DATA TO PROCESS Block Start

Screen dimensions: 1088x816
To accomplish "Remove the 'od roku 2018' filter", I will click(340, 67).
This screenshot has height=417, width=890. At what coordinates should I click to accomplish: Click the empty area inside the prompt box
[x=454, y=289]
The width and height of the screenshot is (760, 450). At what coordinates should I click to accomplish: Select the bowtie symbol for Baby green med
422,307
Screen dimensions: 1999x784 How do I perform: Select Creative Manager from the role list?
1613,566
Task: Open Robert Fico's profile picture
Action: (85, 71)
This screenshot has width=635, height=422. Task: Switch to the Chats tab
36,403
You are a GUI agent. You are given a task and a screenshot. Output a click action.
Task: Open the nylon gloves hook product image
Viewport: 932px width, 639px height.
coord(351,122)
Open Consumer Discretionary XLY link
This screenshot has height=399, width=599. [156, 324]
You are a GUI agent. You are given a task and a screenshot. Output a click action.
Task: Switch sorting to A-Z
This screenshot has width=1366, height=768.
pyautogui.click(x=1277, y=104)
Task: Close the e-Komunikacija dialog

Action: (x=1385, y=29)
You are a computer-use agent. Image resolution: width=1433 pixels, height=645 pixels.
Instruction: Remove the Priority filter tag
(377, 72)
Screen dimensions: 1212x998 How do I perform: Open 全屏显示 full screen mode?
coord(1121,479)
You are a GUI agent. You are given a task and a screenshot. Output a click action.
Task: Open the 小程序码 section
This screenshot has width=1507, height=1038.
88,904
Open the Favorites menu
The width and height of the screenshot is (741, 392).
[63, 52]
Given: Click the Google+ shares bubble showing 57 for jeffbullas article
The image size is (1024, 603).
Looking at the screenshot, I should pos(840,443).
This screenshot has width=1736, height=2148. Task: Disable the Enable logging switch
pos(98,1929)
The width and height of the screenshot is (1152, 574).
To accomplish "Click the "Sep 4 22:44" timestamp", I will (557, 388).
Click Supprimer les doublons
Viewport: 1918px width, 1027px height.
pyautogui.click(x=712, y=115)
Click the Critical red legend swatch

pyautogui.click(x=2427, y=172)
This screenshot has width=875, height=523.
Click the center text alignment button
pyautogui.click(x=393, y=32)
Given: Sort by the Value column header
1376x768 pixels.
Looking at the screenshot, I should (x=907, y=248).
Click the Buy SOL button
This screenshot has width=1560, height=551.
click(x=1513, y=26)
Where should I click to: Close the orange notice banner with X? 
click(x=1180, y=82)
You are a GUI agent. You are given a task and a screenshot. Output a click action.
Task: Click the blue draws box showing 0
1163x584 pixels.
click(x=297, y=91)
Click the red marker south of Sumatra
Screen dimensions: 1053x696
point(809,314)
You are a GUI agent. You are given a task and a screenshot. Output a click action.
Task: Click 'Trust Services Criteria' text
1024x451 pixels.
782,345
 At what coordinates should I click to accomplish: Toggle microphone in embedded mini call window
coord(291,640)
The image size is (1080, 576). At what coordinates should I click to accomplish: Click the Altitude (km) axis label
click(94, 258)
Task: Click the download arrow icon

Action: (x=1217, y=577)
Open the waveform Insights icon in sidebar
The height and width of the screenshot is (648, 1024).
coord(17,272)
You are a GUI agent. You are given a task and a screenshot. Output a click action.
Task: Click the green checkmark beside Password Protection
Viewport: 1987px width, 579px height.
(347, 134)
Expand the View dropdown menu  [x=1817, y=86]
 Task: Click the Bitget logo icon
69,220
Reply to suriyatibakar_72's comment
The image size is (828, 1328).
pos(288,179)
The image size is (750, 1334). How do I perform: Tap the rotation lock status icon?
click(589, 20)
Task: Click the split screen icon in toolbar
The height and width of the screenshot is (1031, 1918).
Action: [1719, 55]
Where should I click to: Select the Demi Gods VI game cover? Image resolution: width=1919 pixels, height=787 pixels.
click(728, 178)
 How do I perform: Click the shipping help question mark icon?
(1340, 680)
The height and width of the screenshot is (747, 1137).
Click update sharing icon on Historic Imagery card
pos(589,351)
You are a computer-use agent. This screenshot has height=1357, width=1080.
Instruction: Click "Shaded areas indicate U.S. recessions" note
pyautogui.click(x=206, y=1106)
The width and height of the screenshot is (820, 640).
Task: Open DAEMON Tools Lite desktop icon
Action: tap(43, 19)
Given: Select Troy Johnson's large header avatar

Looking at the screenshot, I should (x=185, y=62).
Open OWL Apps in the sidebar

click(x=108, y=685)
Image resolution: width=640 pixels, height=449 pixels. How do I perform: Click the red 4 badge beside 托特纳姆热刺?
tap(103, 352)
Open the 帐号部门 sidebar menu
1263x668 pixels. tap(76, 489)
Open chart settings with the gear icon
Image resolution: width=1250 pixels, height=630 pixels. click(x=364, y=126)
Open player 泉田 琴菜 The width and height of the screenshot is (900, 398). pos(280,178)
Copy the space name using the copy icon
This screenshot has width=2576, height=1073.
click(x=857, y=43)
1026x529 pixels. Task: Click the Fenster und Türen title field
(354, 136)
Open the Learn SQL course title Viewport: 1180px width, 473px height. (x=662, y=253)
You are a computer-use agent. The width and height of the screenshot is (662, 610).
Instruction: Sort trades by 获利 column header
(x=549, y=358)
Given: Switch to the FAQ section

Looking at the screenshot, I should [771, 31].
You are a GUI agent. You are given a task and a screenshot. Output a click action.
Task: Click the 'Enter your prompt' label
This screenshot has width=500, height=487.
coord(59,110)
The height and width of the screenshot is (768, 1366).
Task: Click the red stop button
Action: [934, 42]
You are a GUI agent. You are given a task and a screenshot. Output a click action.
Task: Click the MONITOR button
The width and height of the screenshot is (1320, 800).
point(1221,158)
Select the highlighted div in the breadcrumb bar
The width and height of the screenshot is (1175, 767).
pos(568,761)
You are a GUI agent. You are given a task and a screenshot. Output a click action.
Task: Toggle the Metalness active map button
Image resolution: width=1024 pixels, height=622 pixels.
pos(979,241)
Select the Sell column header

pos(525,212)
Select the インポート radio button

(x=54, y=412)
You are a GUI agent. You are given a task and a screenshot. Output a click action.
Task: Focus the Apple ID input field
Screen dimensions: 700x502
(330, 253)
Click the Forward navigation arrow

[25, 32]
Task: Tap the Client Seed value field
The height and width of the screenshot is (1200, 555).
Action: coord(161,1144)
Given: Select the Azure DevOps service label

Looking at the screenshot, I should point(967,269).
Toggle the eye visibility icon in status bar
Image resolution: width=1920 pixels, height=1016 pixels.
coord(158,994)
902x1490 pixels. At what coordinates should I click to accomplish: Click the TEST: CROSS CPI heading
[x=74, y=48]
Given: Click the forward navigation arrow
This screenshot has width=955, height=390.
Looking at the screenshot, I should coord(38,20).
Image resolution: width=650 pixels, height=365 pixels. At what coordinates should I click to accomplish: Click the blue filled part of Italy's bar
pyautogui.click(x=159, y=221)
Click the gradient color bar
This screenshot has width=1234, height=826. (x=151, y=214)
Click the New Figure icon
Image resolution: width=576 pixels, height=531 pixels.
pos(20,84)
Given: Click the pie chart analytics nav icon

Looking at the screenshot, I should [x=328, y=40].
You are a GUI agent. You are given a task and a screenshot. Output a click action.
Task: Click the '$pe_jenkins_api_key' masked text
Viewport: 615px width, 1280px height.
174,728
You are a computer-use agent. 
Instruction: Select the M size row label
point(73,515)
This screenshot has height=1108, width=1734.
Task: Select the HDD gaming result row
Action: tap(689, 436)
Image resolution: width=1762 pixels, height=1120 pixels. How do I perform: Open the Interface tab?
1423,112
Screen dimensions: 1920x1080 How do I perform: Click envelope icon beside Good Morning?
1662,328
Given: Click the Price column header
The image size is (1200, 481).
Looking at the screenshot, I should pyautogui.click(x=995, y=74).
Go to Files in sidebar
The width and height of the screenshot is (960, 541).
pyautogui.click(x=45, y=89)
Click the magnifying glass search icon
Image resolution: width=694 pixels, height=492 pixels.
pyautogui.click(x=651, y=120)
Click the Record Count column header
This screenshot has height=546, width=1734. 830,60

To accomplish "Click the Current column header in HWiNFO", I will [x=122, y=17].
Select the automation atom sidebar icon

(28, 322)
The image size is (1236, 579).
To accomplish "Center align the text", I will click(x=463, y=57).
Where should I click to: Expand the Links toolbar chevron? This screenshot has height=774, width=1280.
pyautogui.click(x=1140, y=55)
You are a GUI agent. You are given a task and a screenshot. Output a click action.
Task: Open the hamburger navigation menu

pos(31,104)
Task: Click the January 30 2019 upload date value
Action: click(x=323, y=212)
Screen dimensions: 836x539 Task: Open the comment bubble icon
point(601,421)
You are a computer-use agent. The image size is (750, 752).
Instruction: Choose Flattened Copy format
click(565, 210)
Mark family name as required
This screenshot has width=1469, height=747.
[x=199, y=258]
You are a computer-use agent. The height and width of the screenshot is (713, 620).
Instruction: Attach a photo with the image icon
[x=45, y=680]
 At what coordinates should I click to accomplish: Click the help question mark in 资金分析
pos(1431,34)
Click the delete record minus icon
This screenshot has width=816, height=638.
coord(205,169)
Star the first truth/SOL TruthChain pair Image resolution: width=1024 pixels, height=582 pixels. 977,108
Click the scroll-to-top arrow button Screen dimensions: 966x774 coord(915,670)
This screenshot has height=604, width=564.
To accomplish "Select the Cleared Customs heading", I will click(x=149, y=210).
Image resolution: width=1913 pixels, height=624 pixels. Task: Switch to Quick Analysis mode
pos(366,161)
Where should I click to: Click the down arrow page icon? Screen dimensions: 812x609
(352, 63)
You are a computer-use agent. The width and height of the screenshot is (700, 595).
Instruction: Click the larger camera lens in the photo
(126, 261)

DATA TO PROCESS Block End

Of all the entries above, retype exactly the lines from the line with "Given: Click the Google+" to the line with "Task: Click the green", both included, and no others.

* _COMPLETED TASK_:
Given: Click the Google+ shares bubble showing 57 for jeffbullas article
The image size is (1024, 603).
Looking at the screenshot, I should pos(840,443).
This screenshot has width=1736, height=2148. Task: Disable the Enable logging switch
pos(98,1929)
The width and height of the screenshot is (1152, 574).
To accomplish "Click the "Sep 4 22:44" timestamp", I will (557, 388).
Click Supprimer les doublons
Viewport: 1918px width, 1027px height.
pyautogui.click(x=712, y=115)
Click the Critical red legend swatch

pyautogui.click(x=2427, y=172)
This screenshot has width=875, height=523.
Click the center text alignment button
pyautogui.click(x=393, y=32)
Given: Sort by the Value column header
1376x768 pixels.
Looking at the screenshot, I should (x=907, y=248).
Click the Buy SOL button
This screenshot has width=1560, height=551.
click(x=1513, y=26)
Where should I click to: Close the orange notice banner with X? 
click(x=1180, y=82)
You are a GUI agent. You are given a task and a screenshot. Output a click action.
Task: Click the blue draws box showing 0
1163x584 pixels.
click(x=297, y=91)
Click the red marker south of Sumatra
Screen dimensions: 1053x696
point(809,314)
You are a GUI agent. You are given a task and a screenshot. Output a click action.
Task: Click 'Trust Services Criteria' text
1024x451 pixels.
782,345
 At what coordinates should I click to accomplish: Toggle microphone in embedded mini call window
coord(291,640)
The image size is (1080, 576). At what coordinates should I click to accomplish: Click the Altitude (km) axis label
click(94, 258)
Task: Click the download arrow icon

Action: (x=1217, y=577)
Open the waveform Insights icon in sidebar
The height and width of the screenshot is (648, 1024).
coord(17,272)
You are a GUI agent. You are given a task and a screenshot. Output a click action.
Task: Click the green checkmark beside Password Protection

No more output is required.